[Stored data entries]
※
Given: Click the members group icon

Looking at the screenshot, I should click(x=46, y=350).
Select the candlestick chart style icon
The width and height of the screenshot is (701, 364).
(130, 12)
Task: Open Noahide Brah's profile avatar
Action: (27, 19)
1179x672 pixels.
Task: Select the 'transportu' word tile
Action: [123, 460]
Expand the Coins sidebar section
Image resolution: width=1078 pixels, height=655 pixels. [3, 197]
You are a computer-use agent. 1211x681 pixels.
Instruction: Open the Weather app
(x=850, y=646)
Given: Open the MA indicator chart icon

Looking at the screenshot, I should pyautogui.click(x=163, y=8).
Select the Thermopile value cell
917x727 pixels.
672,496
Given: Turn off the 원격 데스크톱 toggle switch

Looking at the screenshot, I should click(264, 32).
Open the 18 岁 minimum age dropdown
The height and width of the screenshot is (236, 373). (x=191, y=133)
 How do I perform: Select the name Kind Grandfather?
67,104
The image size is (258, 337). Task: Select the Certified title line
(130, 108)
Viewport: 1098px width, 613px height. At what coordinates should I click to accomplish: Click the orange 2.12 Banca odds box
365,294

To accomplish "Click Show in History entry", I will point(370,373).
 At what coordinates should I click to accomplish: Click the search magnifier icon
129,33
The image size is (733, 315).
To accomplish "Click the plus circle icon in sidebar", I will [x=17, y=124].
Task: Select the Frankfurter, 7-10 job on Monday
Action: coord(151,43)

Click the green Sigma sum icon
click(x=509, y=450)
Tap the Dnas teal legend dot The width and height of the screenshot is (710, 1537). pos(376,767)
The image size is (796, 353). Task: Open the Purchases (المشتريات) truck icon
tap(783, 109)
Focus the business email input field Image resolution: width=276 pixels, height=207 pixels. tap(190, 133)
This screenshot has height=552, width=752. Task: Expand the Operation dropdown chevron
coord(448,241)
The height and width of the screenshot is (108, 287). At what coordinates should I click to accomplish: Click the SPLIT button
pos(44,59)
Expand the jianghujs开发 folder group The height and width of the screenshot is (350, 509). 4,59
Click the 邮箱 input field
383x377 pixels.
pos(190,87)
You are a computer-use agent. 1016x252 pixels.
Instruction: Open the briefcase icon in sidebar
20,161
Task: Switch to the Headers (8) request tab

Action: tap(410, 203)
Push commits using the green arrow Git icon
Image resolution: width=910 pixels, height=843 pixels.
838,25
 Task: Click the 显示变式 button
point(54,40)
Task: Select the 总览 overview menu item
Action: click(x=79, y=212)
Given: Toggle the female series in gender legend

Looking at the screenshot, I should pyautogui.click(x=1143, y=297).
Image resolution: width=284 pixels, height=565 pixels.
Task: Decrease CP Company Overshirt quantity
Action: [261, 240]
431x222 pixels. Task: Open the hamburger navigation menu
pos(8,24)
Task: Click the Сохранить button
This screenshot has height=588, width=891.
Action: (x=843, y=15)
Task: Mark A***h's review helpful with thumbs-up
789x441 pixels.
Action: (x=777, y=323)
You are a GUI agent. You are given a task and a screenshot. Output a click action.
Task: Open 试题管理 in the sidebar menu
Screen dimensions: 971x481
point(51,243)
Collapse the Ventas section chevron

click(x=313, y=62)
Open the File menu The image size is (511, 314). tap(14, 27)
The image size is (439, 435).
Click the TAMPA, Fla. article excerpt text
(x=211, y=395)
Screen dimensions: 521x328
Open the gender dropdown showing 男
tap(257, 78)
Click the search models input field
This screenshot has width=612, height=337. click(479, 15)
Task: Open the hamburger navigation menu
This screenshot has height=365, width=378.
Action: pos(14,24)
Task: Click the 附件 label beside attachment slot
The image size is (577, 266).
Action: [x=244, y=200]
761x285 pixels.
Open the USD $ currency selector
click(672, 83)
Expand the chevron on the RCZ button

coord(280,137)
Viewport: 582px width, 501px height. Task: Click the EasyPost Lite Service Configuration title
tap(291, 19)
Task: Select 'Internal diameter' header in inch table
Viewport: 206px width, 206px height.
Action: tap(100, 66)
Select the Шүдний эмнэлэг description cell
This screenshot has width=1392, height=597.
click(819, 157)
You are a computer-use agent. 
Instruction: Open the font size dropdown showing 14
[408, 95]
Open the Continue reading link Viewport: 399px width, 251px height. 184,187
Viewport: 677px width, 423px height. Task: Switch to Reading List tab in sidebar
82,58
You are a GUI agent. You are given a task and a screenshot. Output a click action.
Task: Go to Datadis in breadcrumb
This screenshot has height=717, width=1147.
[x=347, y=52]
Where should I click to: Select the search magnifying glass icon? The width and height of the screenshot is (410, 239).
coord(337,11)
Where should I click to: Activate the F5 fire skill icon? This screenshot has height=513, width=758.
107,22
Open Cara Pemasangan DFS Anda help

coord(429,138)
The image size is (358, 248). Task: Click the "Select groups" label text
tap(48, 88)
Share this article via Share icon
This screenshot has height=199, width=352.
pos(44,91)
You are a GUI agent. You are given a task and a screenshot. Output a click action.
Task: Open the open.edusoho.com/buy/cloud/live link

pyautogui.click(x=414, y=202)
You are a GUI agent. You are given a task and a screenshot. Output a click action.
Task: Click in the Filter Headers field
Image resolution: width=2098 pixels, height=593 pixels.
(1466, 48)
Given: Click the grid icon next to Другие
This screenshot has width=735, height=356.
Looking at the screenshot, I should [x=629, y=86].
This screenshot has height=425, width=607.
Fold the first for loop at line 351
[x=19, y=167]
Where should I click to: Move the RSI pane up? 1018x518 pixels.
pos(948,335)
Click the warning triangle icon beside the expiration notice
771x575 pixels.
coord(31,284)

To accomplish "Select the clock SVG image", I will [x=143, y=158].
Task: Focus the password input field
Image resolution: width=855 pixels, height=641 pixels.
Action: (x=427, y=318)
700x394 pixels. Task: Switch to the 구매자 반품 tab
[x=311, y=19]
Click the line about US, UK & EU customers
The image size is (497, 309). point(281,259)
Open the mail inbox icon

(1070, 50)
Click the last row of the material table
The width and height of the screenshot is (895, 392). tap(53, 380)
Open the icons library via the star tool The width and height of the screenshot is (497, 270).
※
**Work task**
The required answer is the run of lines above, starting at the line with "Task: Go to Datadis in breadcrumb" and ending at the line with "Share this article via Share icon", reproduced exactly with both ends.

**Reply**
Task: Go to Datadis in breadcrumb
This screenshot has height=717, width=1147.
[x=347, y=52]
Where should I click to: Select the search magnifying glass icon? The width and height of the screenshot is (410, 239).
coord(337,11)
Where should I click to: Activate the F5 fire skill icon? This screenshot has height=513, width=758.
107,22
Open Cara Pemasangan DFS Anda help

coord(429,138)
The image size is (358, 248). Task: Click the "Select groups" label text
tap(48, 88)
Share this article via Share icon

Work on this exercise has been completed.